Page 26 - DIY Investor Magazine - Issue 23
P. 26

The underlying reason is in the background and it triggers when something, or increasingly someone does or says something and the move starts; a bit like the start of World War One I suppose, a war of words with lots of huffing and puffing all kicked off when the first soldier got shot.
Presently we can see the tensions as economic power shifts to the east; over thirty years as China has risen, the US has fallen. President Trump decided to do battle with this trend, introducing tariffs on Chinese imports, sparking a trade war that simmers away in the background and every so often bursts into life, usually via Twitter, and the markets fall sharply.
The trade war is the underlying reason; whilst investors are well aware of it, they seem to shrug it off until the next Tweet comes out and then they knee jerk.
Is that logical? No, but it’s the way the market works, and we only know after the event, what actually started the move.
I’m neither a newbie nor drawing down income from my investments; I’m still investing and building both my ISA and my SIPP from their returns and with new money in.
Even so, it’s very easy to get sucked in to doom and gloom as I watch my account going down in value and profits bleeding away in a crash happens; I don’t want
to come across as some cocky little tosser who always gets everything dead right - I don’t, but because I’m not one of those rare creatures with an instinctive feel for market direction, I’ve learnt the hard way to follow a strict set of rules.
When something I’m invested in starts falling sharply - an individual share, a fund or the general market - I do nothing, simple as that.
Nothing that is until one or more of the three sets of moving averages I use to guide me into and out of positions inverts, i.e. the shorter of the pair crosses down through the longer. Say the 10 day average crossing down through the 20.
When that happens, I begin to sell, scaling out of my holding; it requires nerve not to just dump the lot as everything in sight is flashing red, but it’s a simple and very clear system to follow.

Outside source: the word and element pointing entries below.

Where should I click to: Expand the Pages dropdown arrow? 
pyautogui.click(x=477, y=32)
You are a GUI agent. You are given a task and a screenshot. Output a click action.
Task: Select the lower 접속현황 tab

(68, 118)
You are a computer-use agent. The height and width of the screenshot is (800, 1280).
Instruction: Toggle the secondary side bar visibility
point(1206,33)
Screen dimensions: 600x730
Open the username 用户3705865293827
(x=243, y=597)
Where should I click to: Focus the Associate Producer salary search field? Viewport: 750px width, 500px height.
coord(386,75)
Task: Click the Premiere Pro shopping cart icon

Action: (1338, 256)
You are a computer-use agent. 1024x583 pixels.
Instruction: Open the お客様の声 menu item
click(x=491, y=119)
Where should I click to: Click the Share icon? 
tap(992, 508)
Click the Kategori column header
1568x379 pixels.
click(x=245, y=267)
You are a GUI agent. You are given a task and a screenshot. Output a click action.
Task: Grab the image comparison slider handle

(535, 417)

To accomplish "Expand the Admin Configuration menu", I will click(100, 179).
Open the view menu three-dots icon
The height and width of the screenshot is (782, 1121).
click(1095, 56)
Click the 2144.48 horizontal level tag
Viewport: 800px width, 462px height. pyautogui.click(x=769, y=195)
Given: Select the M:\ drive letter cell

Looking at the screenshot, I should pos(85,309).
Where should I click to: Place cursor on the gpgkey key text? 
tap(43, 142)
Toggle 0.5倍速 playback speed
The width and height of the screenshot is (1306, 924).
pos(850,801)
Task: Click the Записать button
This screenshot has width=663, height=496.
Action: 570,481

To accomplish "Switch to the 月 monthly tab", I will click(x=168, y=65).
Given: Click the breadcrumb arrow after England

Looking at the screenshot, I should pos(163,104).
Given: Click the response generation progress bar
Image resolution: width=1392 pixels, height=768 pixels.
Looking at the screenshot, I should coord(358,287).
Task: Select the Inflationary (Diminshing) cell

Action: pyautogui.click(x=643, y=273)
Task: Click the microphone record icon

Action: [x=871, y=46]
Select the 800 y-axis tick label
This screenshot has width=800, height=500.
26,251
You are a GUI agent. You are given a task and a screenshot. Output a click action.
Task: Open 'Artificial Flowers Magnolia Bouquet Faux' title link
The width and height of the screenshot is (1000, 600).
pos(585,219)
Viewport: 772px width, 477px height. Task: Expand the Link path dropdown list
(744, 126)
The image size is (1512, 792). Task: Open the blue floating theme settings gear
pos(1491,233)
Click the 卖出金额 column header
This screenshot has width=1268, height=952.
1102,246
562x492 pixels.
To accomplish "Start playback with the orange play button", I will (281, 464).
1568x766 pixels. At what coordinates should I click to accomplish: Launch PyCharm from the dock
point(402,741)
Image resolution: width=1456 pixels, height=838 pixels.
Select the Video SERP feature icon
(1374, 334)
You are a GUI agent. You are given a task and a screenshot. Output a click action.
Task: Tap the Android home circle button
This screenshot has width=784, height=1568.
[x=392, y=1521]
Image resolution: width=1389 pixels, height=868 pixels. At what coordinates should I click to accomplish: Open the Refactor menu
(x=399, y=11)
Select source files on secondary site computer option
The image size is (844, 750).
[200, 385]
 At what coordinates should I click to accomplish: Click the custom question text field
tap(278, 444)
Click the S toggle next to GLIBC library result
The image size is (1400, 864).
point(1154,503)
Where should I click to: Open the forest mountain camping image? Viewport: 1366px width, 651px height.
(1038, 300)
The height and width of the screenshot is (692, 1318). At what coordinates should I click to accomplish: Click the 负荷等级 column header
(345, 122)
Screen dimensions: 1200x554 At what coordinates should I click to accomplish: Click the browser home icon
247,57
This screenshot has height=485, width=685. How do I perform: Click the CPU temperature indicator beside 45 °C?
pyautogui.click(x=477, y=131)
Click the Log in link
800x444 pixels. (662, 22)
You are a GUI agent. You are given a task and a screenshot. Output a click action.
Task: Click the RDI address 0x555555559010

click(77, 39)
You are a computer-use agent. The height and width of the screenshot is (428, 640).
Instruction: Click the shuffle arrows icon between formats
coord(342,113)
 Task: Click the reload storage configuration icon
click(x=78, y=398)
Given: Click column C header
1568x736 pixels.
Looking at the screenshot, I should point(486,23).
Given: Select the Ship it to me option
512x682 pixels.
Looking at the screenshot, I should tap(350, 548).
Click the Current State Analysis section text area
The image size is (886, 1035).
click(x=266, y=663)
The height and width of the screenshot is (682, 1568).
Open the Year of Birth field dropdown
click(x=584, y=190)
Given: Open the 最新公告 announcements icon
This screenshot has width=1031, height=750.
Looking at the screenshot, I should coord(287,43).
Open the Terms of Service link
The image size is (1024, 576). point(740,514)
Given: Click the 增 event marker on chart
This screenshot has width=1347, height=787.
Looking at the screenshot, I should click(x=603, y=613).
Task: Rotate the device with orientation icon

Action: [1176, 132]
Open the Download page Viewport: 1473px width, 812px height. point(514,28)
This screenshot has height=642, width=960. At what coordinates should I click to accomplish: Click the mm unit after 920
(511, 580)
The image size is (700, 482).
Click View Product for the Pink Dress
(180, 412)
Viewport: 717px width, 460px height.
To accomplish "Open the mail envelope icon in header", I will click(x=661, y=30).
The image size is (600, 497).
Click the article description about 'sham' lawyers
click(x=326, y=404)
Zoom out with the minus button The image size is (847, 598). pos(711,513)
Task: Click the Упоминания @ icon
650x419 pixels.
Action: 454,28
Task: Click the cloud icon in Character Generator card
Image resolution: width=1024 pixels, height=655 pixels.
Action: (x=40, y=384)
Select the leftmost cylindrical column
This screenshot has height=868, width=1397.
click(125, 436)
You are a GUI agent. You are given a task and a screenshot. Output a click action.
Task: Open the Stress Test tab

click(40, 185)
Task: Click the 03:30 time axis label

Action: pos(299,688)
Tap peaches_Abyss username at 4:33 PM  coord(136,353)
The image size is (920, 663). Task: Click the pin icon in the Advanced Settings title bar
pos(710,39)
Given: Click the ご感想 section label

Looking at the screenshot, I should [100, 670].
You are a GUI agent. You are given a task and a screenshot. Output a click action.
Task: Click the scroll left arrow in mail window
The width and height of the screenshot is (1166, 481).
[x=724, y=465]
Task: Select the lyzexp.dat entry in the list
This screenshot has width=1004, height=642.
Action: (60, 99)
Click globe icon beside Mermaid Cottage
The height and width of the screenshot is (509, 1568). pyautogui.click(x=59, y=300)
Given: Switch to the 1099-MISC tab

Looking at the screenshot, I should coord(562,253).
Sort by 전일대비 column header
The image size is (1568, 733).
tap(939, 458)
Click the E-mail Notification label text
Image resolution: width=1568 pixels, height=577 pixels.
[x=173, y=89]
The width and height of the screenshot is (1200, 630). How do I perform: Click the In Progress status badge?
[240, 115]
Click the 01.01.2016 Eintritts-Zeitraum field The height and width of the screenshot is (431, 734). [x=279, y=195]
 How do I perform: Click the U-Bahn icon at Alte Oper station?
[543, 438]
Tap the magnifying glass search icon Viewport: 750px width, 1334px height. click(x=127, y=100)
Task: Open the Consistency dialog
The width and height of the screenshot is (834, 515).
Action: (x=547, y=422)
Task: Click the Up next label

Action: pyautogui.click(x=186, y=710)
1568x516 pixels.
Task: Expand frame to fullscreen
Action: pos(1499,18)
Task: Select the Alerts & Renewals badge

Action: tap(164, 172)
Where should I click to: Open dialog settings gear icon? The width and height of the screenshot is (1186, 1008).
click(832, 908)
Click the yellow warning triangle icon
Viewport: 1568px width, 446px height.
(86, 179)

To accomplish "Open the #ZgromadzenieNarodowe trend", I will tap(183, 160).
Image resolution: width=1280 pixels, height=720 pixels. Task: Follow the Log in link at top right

This does mean that I give back a fair chunk of my profits when prices keep on falling as obviously, I don’t get out anywhere near the top, but getting out at the top can’t be done in real life, only with hindsight. The benefit however is that I don’t get tipped out of winning trades needlessly when a sharp down move quickly reverses as they often do.
Here’s a good example: Baillie Gifford American Fund fell over 20% to December 2018 but the 100 and 200 day moving averages kept my core position invested.
I would have scaled out of some of my position as the two sets of shorter moving averages I use inverted during the decline that started in October, but I didn’t get tipped out of the core position.
Once the market started going back up the shorter moving averages would have crossed back up and I’d have scaled back in to be 100% invested.